Individualism vs. Collectivism, which measure the degree to which people
in a society prefer to act as individuals or as members of a group, where
they can find continuous support and protection.
Masculinity vs. Femininity, which measure the degree to which tough
values, usually associated to the masculine nature, such as assertiveness
and competition, prevail over more tender values, linked to the female
gender, such as care and solidarity.
Uncertainty avoidance, that represent the degree to which the members of
a society prefer to avoid risk and to deal with structured situations where
the rules are clear and flexibility is not required.
Long-term orientation vs. Short-term orientation: the first orientation
values long-term vision and perseverance, while the second orientation
gives more importance to the present and to the past.
42
Each country has its own peculiarities that can help to understand the different ways
of doing business and the different ways of reacting to similar situation. The figure in
the next page shows the scores of different countries on the five dimensions as found
out by Hofstede in his research:
Figure 13: Culture Dimensions Scores for 10 Countries
(Hostede, 1993)
As we can see, China has some peculiar features: it has very high power
distance, very high collectivism and an incredibly high long-term orientation, despite
the common belief that China is very linked to its past and its traditions. The degree of
masculinity and uncertainty avoidance are quite balanced. USA collocate in the
opposite side, with low power distance, low collectivism, high masculinity, low
uncertainty avoidance and very low long-term orientation. Looking at the data it is
very easy to understand why the organizational theories that may work in US don’t
perfectly fit the Chinese cultural environment.

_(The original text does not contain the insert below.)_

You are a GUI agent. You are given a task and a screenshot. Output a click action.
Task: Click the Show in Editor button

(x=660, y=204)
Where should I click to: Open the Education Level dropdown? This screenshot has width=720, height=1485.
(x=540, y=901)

3.2.2. How to motivate and compensate Executives
Now that we have defined the Chinese cultural environment we can see how it
affects managers’ motivation and, consequently, the way firms decide to remunerate
them in order to get the best possible performance.
43
Jackson and Bak (1998) report evidences of difficulties for foreign invested
enterprises to understand how to recruit and retain Chinese managers, mainly because
of differences in management styles and drivers of motivation. Indeed, the
misunderstanding of the peculiar features of Chinese culture has always represented
troubles for foreign investors and even if some years passed from the date of the
research of Jackson and Bak, it is realistic to suppose that the same cultural differences
have remained in place. Therefore it is important to understand that “it may be that
Western concepts of motivation are not relevant in a socialist China where people
have been motivated perhaps only to do what was best for the country, with little
overlap in practice to industrial productivity” (Jackson & Bak, 1998, p.283).

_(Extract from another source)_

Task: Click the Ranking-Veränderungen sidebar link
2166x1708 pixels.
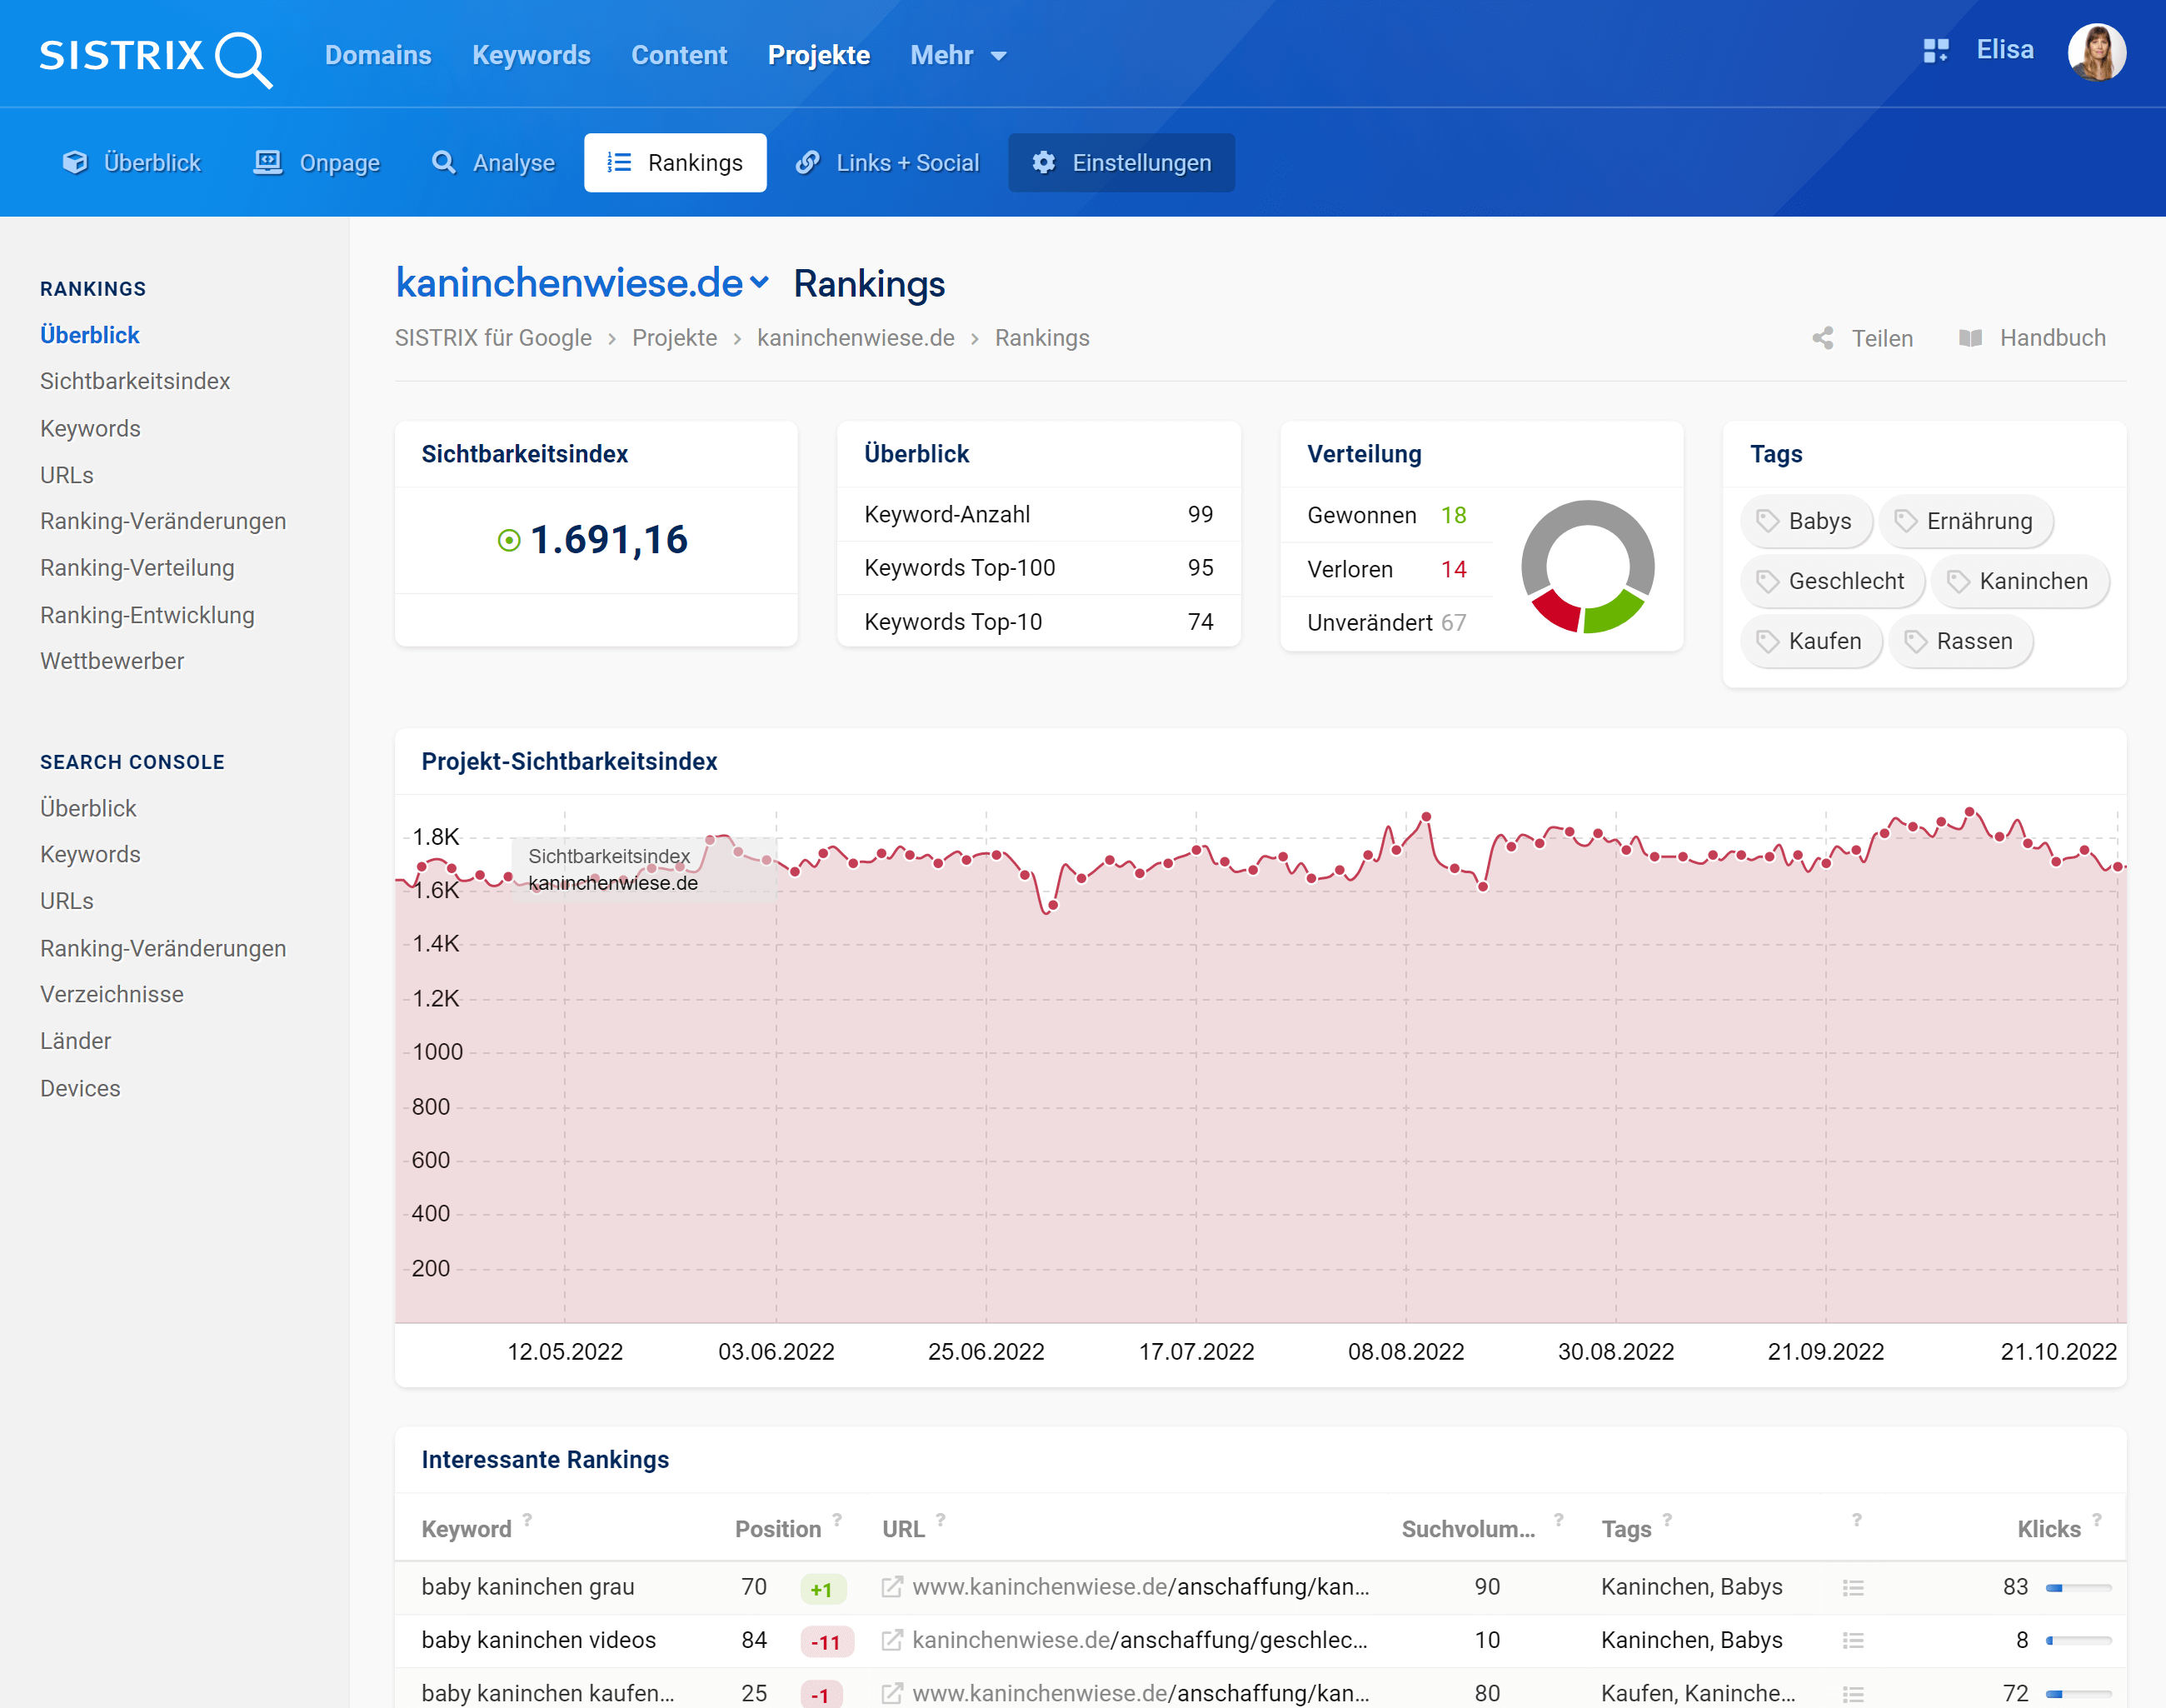Action: [163, 521]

But how should the Western principles be adjusted in order to effectively
motivate Chinese executives? The work of Jackson and Bak is dedicated to the analysis
of the drivers of motivation for employees in general, but in this section of the paper
we will analyse their ideas concentrating exclusively on the motivation and
compensation of top managers.
Child (see Jackson & Back, 1998, p.288) believes that the ways in which Chinese
executives can be motivated can be understood looking at the model elaborated by
Kats and Kahn in 1978. According to this model there are four elements that must be
taken into account when discussing about motivation.

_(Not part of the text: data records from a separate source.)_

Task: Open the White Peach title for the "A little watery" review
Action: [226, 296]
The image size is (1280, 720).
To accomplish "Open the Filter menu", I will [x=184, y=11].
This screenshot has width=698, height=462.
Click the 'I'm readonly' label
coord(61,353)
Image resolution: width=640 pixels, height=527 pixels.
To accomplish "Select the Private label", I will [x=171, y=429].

The first point is rule enforcement, namely the acceptance of the legitimacy of
the organizational directives. It seems that Chinese managers need a well-defined
parameters to respect and goals to achieve in order to perform at their best. This need
could be explained by the moderated level of uncertainty avoidance which
characterizes Chinese culture.
Secondly, internalised motivation, which consists in the internalisation of
organizational cultural factors, must be taken into account. Indeed, “by building on a
sense of belongingness and loyalty (…), there is a good opportunity to develop
internalised motivation from developing corporate identity through a strong
organizational culture” (Jackson & Bak, 1998, p.289). Organizational culture plays a
fundamental role in driving engagement all over the world and this is why it should be
used as the first tool to align shareholders’ and managers’ interests, in particular in a
collectivist society as the Chinese one, where loyalty to the group in a shared value.
44
Furthermore, also intrinsic motivation, which lies in the attractiveness of a job.
For a manager the attractiveness of his position is represented by the remuneration,
the social position and the career possibilities. Therefore, it is fundamental for firms
that want to attract strongly motivated executives to give them the most clear picture
of all the advantages the role offers them. In particular, social connections are
embedded in China’s culture, such that there is a specific term that “refers to the
concept of drawing on a web of connections to secure favours in personal and
organizational relations” (Park & Luo, 2001, p.1): the term is “guanxi”. This concept has
very old root in the Confucianism tradition of China and it is visible in all aspects of
society, including business, where it allows firms to generate competitive advantage
from interpersonal relations.
Last but definitely not least, external rewards that incentive executives to
achieve excellent outcomes are extremely important. As stated in the first chapter of
this paper compensation policies provide material and effective incentives to align all
the interests of the members of an organization, but there are several ways in which a
compensation plan can be built. The secret for success lies in finding which are the
material things that executives really care about and this is definitely linked to their
culture. Individual performance incentives definitely have to be included in
remuneration plans, in the form of annual bonuses, but they should not completely
replace incentives linked to group-focused performance, since collectivism is an
important feature on Chinese culture. Moreover, the idea that belonging to a group
offers support and protection has effects on the expectations of Chinese executives to
receive social benefits from their corporation, such as housing allowances and
insurances. These kinds of benefits retain an important element of reward and drive
engagement through loyalty and “belongingness”. Finally, we cannot forget the long-
term orientation that characterizes the cultural and business environment in China:
long-term incentive plans, such as the one used by Lenovo (see p.18), are fundamental
to retain executives and to focus their performance on the future success of the
company.
45
3.3. CHINESE EXECUTIVES LEADERSHIP STYLES
Now that we have seen which are the drivers of motivation for Chinese
executives it is interesting to look at how cultural environment also influences the way
in which they actually run the company and its people in order to meet their goals and
to create the right business environment.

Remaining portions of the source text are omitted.